■ TASK ITEM
Across the records, how many lines contain "below"? Answer with the number alone.

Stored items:

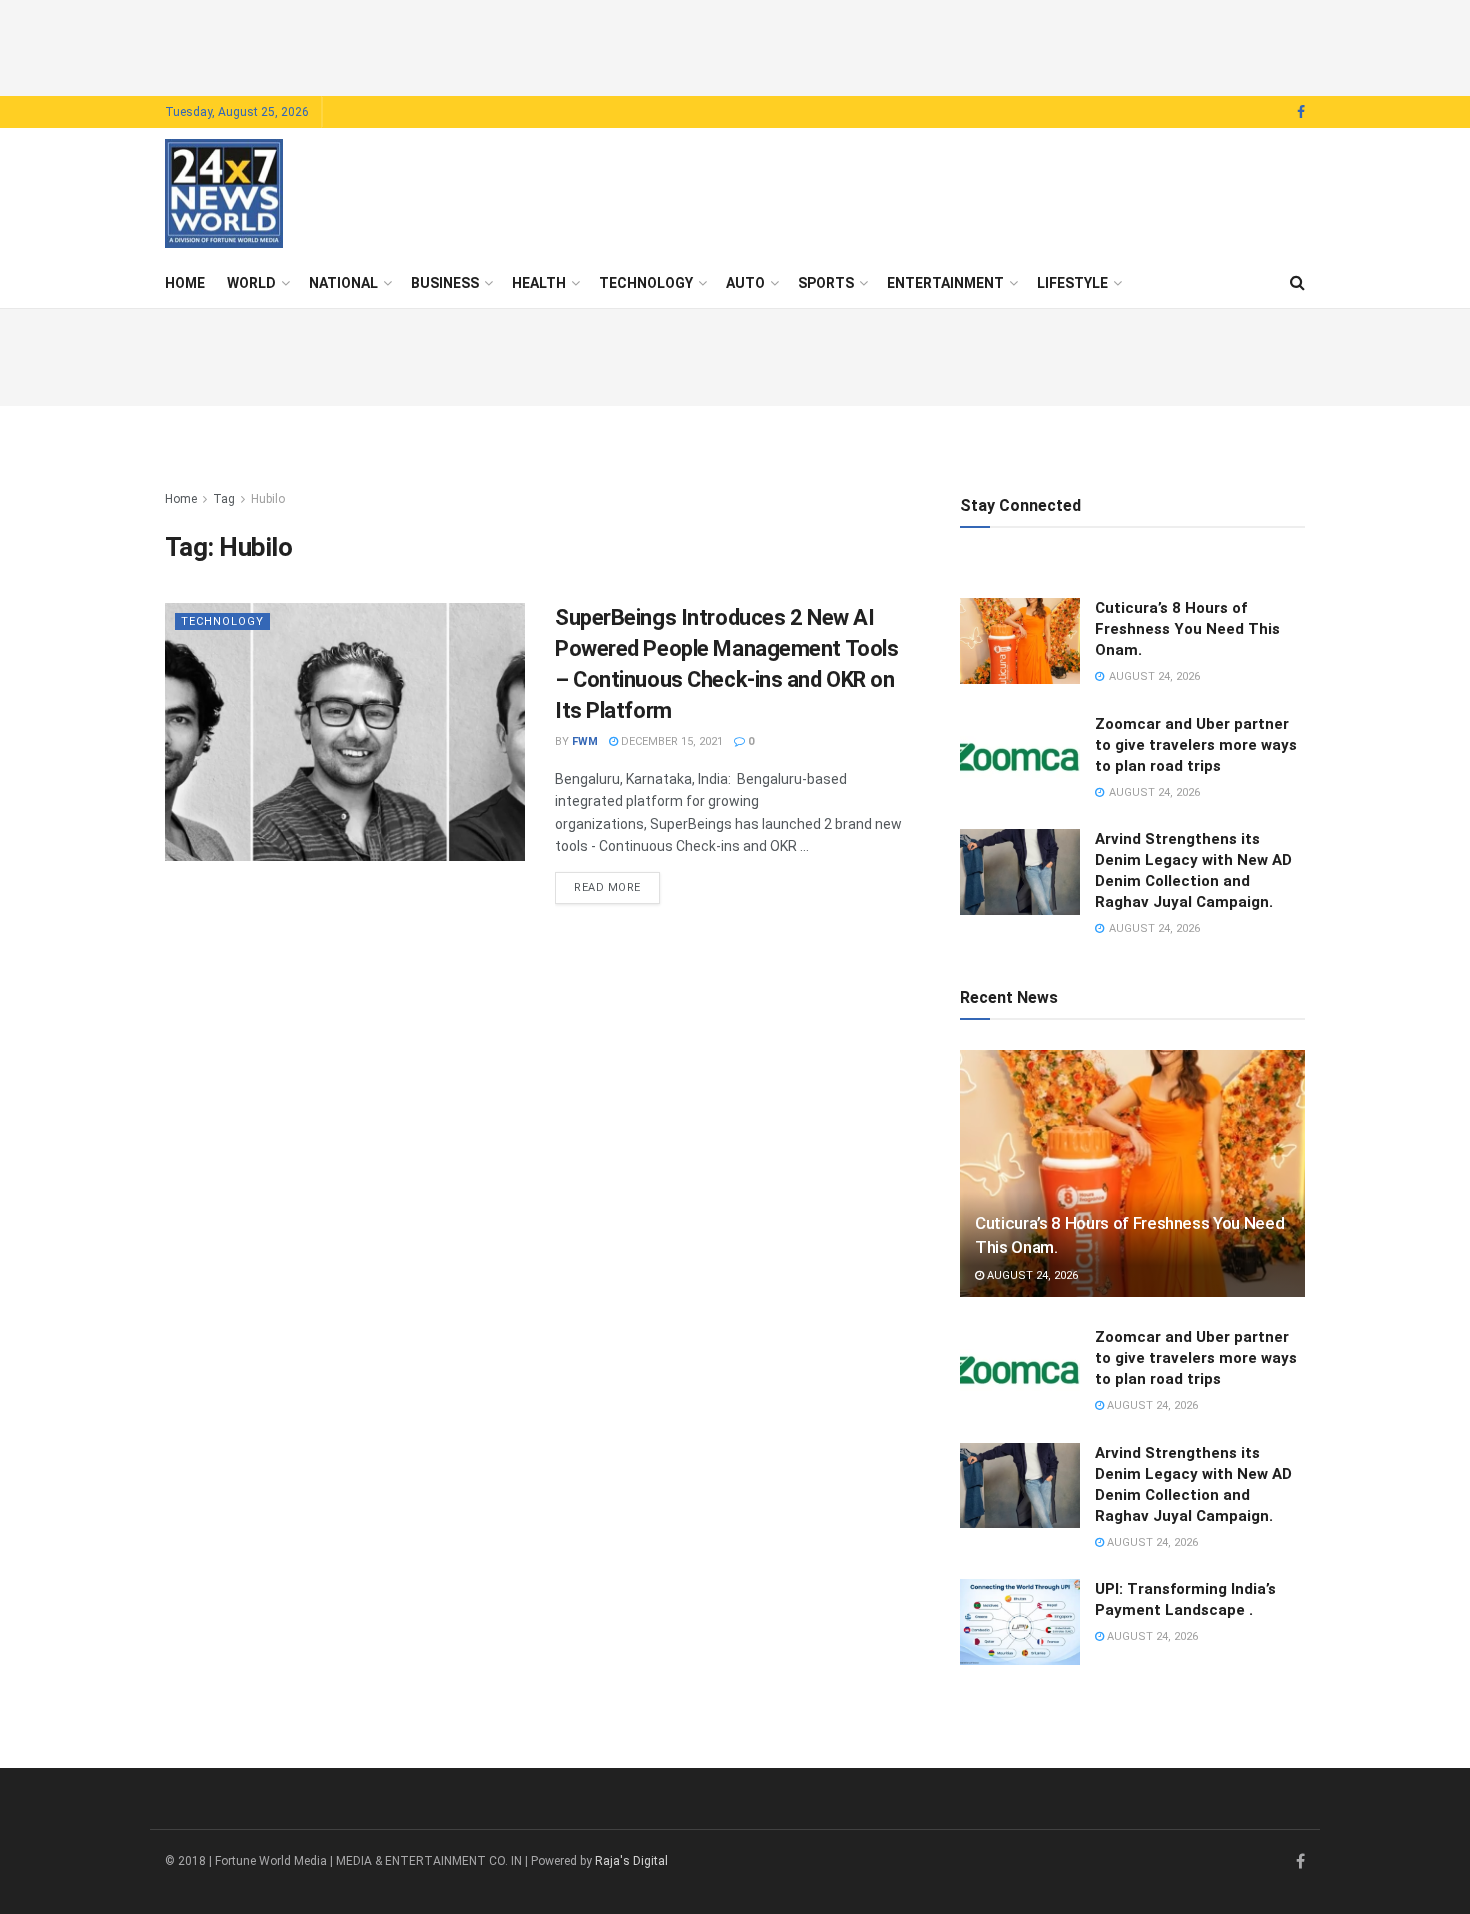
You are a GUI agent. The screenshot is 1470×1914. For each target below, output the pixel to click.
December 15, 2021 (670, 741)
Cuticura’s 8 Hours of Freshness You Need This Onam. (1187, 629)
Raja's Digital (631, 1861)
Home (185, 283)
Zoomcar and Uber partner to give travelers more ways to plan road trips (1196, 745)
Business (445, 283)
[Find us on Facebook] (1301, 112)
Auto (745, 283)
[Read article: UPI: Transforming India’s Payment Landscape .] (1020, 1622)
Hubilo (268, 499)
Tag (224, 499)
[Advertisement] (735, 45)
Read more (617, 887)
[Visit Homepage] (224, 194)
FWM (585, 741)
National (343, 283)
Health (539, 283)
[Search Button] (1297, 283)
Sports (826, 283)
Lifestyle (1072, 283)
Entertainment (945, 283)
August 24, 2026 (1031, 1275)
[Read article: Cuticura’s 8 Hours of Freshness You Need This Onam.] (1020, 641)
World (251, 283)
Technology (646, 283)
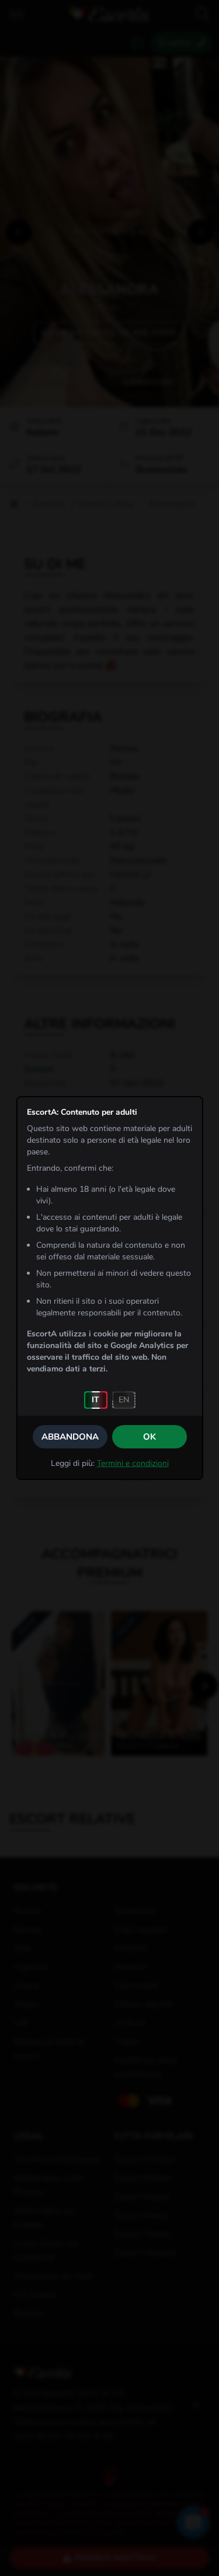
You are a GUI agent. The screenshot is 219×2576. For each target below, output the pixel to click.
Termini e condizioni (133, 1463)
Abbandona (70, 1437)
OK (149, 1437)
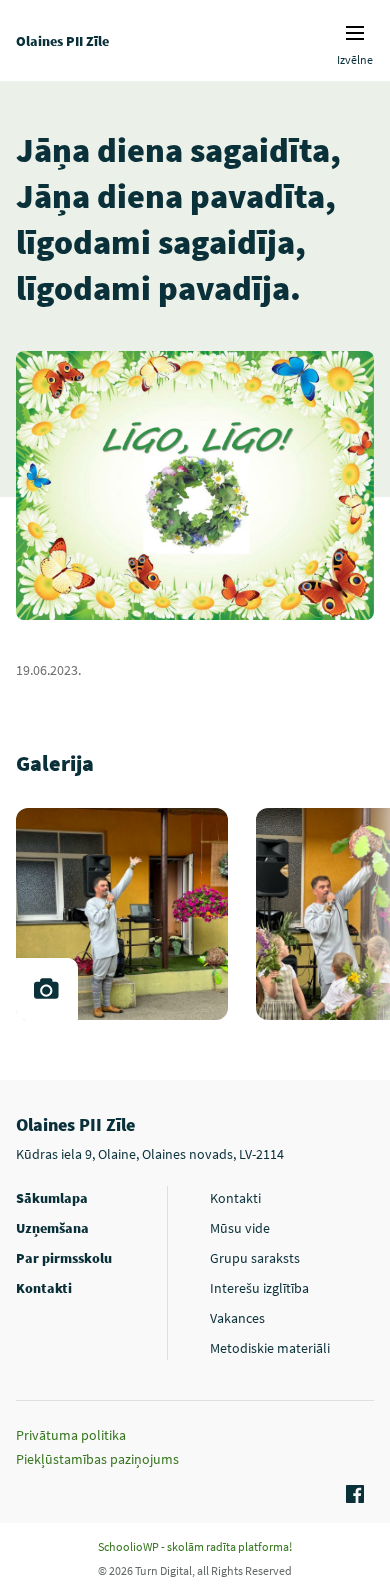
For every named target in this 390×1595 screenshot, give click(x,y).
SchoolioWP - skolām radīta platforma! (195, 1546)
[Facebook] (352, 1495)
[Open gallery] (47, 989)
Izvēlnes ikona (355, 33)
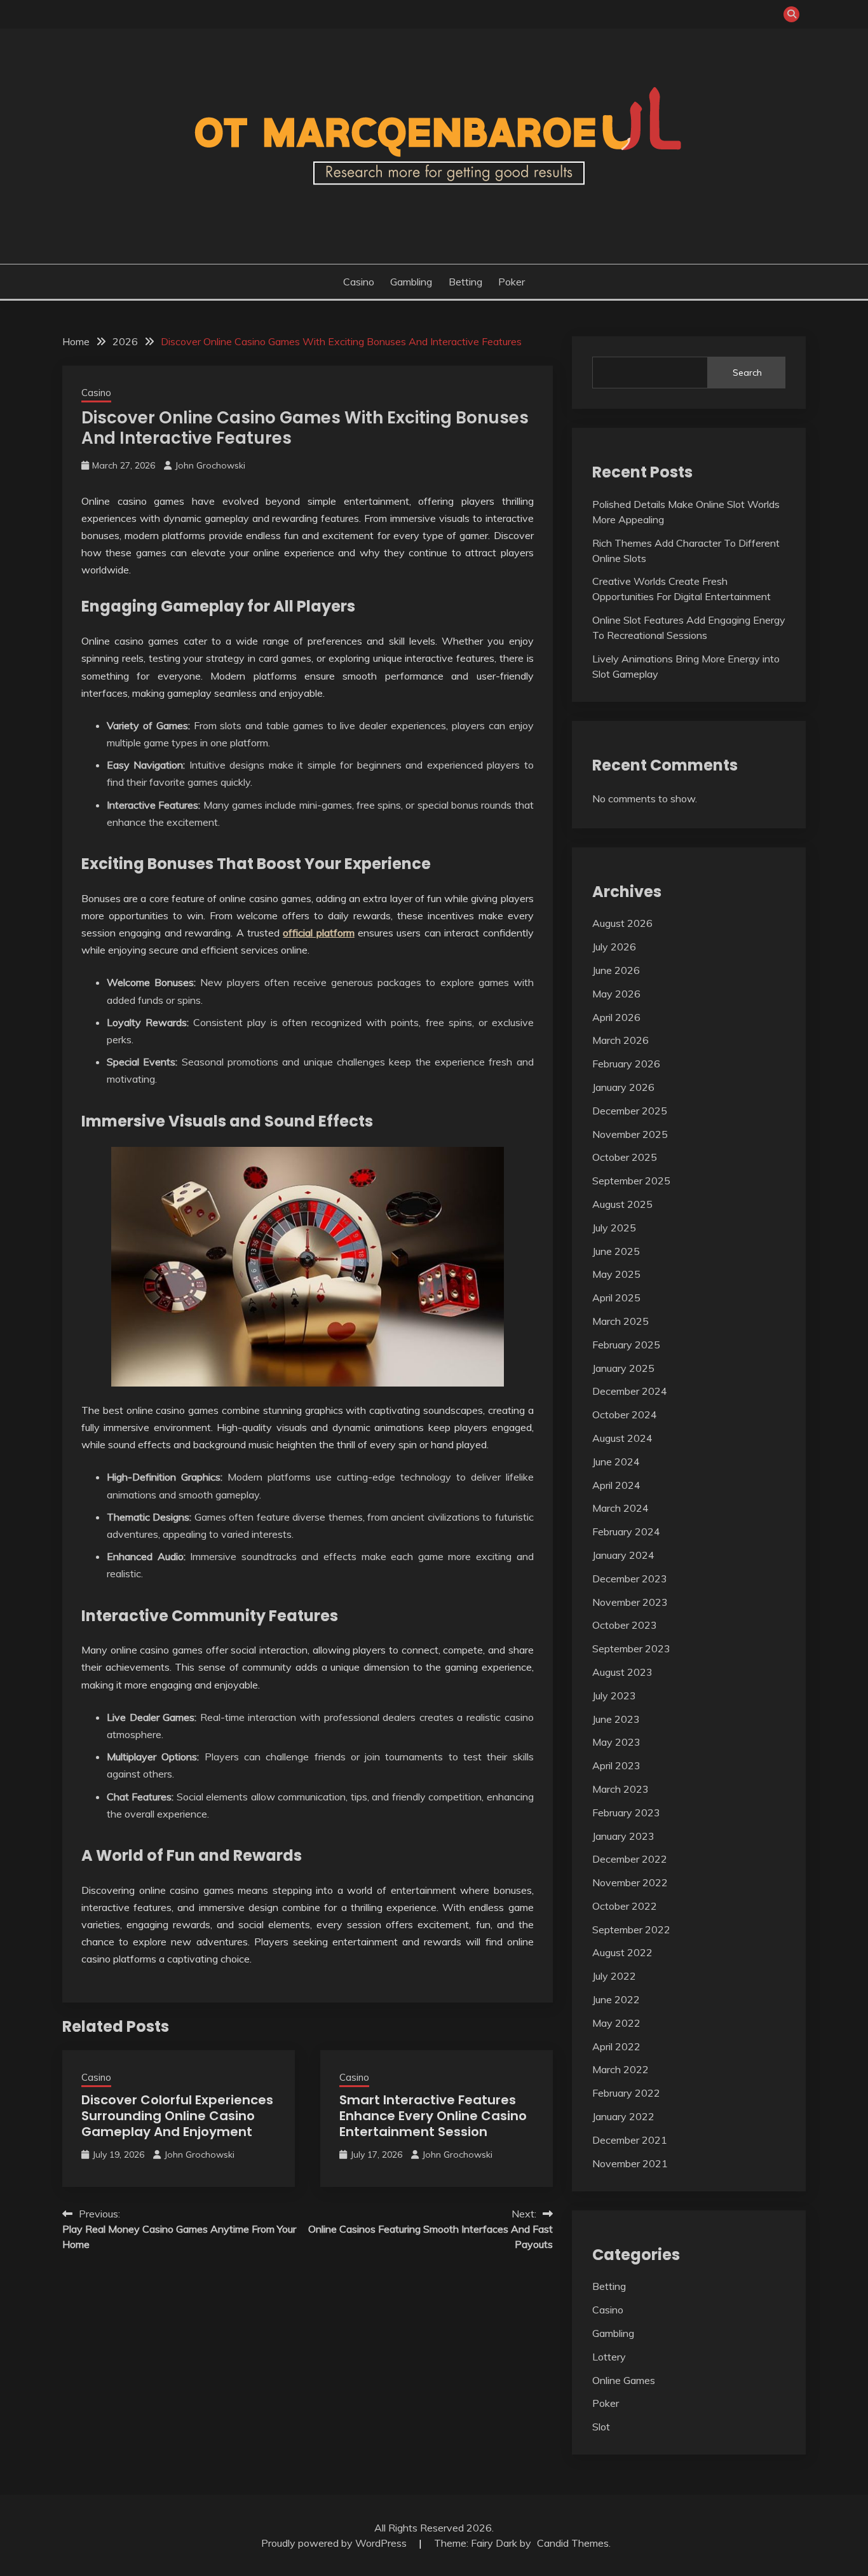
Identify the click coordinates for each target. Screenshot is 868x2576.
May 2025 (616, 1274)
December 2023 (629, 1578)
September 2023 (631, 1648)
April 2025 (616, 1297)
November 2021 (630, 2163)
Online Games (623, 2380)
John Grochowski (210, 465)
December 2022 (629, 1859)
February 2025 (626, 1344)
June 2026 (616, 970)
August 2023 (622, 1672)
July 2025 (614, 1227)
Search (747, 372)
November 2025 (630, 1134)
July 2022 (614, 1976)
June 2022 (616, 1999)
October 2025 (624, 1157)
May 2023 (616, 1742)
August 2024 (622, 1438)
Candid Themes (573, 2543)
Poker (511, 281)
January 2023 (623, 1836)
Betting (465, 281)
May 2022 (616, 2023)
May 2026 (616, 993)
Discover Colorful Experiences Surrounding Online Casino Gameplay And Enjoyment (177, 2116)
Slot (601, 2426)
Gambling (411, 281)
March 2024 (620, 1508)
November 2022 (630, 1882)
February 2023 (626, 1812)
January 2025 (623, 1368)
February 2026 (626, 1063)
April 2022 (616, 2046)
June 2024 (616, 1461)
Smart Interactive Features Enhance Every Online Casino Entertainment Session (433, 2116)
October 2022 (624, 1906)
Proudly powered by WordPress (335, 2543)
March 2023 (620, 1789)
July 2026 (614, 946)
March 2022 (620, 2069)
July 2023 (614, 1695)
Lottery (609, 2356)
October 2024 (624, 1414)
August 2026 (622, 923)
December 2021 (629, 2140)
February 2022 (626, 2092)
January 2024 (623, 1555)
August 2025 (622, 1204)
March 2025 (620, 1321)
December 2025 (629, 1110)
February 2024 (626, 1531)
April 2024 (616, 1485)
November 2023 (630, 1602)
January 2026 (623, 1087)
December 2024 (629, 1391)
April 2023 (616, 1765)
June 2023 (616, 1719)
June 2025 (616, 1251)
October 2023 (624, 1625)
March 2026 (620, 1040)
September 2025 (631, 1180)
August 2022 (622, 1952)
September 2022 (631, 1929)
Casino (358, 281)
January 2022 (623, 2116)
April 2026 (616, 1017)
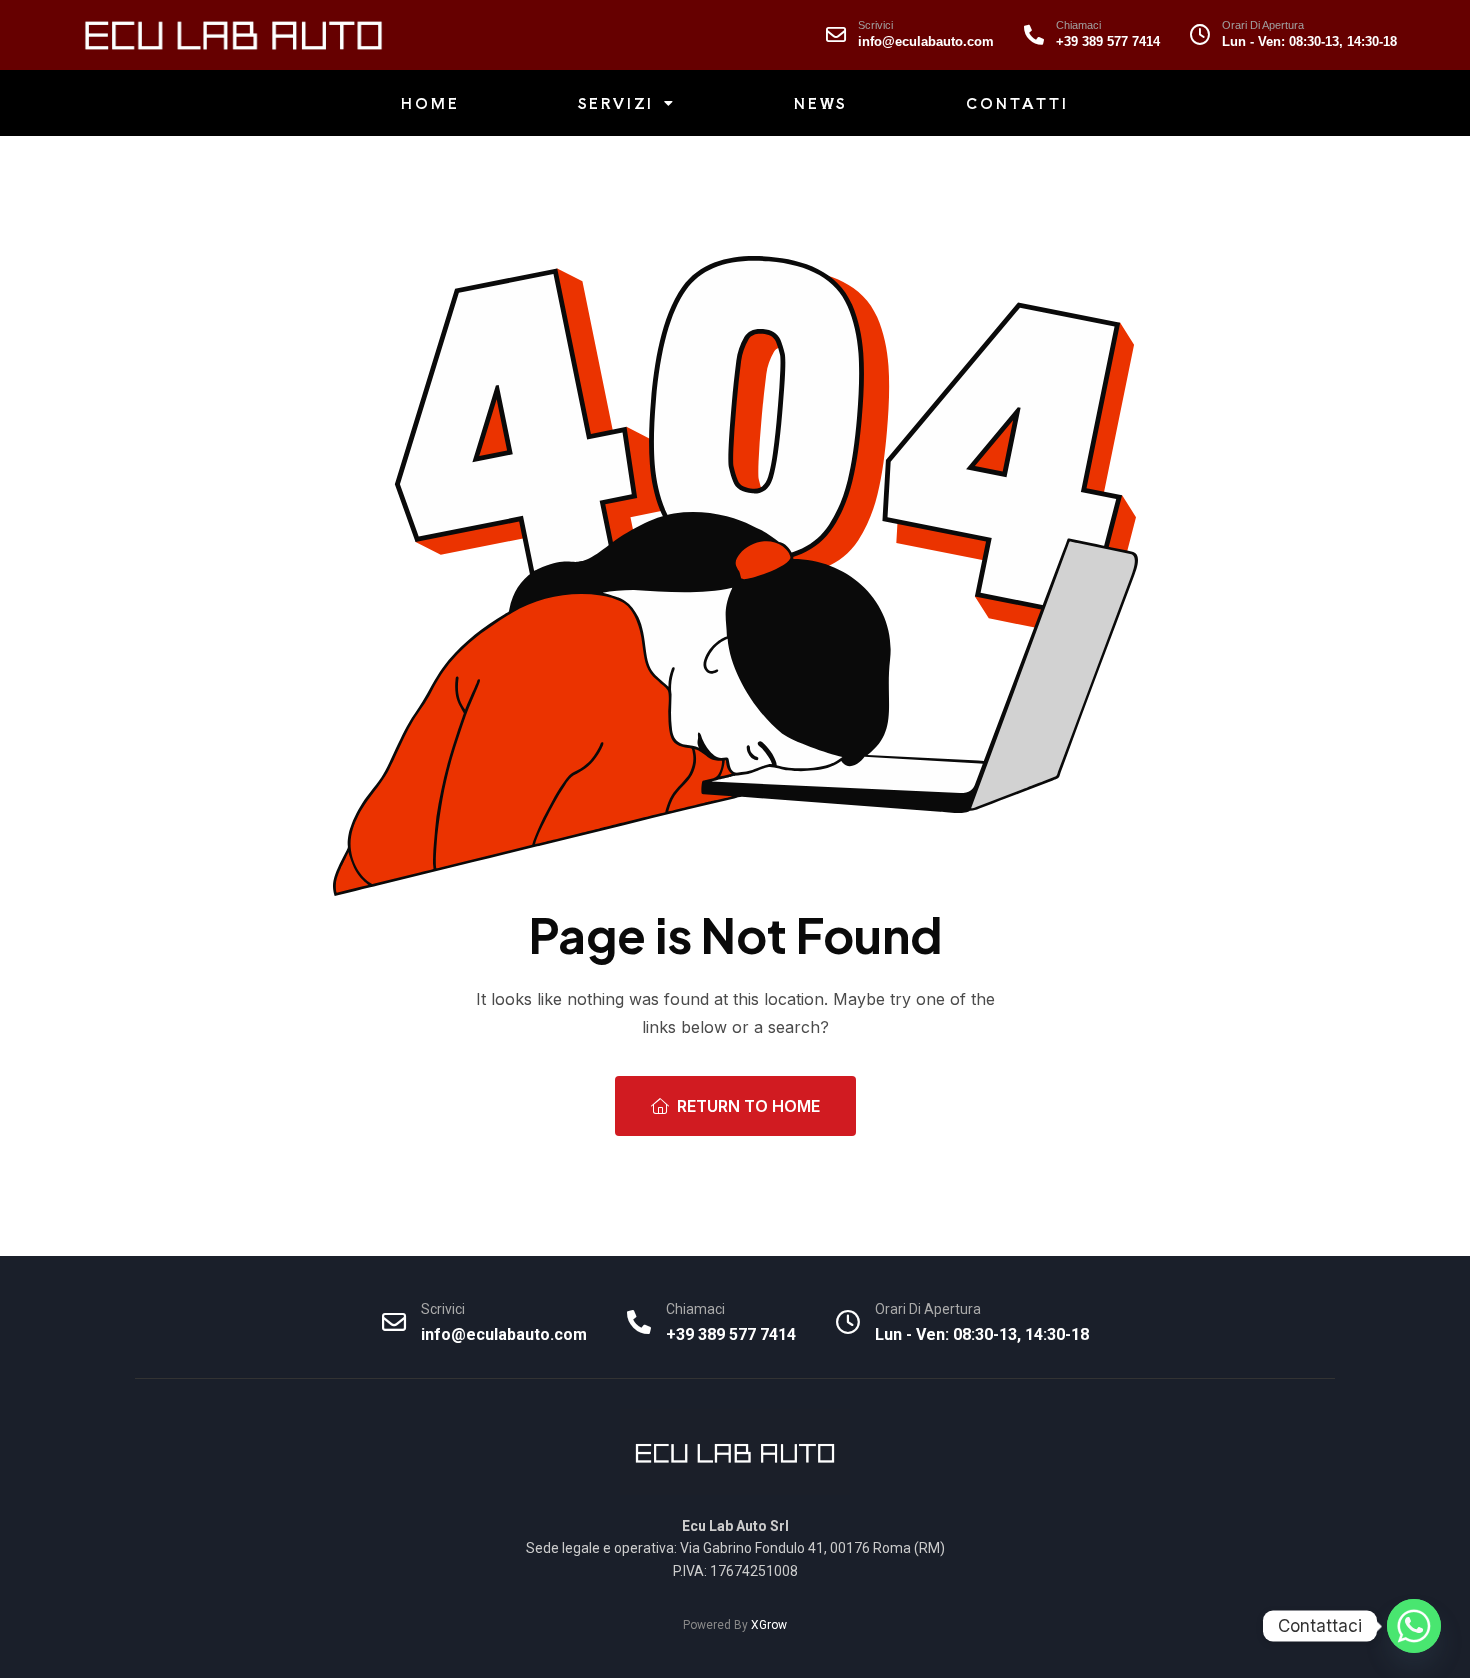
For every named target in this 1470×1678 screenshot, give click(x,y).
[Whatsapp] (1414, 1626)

■ PROBLEM SOLUTION
2